ASSIGNMENT: List each line of the data that holds the word "page".
━━ PROVIDED RECORDS ━━
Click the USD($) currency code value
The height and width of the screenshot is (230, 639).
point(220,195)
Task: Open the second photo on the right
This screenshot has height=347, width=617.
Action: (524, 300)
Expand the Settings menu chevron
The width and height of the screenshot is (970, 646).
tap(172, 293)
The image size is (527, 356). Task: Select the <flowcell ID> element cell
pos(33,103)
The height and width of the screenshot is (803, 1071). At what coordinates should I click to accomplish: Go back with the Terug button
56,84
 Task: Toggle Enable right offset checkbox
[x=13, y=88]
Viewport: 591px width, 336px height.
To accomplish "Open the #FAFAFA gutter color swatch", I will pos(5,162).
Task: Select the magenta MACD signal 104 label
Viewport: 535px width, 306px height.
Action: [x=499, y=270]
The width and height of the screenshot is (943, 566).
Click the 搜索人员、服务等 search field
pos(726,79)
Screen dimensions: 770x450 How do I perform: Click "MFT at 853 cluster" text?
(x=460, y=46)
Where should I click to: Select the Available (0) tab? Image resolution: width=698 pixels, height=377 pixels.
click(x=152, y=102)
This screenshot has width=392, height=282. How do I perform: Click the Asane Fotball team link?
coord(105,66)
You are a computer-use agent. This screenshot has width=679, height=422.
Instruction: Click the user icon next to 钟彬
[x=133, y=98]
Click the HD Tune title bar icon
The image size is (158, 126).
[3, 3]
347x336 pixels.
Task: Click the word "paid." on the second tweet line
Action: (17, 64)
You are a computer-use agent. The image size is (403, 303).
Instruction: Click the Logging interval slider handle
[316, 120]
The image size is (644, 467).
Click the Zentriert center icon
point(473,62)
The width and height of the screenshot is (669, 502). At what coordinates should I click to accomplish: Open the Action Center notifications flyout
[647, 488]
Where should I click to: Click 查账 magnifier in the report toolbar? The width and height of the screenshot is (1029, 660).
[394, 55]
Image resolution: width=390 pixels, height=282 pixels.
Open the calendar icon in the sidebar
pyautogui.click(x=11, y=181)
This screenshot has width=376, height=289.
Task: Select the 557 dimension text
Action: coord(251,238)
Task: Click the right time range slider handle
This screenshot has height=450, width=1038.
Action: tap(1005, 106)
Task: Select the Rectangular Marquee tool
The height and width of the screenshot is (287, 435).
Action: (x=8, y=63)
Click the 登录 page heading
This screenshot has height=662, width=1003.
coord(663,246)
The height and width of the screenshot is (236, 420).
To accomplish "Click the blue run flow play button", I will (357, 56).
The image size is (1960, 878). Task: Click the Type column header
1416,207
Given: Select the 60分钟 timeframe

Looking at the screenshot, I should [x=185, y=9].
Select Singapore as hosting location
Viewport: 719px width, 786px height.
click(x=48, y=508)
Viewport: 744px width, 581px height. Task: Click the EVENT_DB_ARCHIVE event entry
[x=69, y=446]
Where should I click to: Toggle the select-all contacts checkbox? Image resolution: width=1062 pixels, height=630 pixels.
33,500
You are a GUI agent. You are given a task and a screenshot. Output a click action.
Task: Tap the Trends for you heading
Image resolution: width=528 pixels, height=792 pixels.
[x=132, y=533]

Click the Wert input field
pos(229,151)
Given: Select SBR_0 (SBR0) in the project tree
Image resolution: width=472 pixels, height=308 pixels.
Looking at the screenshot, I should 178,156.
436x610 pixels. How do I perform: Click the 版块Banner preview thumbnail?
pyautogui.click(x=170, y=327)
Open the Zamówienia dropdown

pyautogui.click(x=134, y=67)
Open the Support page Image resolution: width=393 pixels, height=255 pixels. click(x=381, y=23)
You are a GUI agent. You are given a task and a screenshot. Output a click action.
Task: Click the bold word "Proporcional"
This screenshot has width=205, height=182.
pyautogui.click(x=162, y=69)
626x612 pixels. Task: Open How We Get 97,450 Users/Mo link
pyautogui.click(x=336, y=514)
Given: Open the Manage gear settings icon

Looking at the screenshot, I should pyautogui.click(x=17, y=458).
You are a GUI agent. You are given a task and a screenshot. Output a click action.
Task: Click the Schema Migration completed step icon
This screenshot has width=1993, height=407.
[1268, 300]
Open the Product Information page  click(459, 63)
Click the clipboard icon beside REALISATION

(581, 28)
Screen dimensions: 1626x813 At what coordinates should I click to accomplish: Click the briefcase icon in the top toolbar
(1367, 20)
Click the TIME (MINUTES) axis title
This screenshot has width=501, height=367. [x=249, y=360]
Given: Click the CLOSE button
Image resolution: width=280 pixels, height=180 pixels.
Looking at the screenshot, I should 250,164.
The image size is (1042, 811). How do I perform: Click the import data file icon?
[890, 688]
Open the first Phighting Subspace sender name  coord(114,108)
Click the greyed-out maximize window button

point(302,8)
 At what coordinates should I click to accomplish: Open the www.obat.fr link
━━━
FINISHED EXERCISE:
Click the 登录 page heading
Open the Support page Image resolution: width=393 pixels, height=255 pixels. click(x=381, y=23)
Open the Product Information page  click(459, 63)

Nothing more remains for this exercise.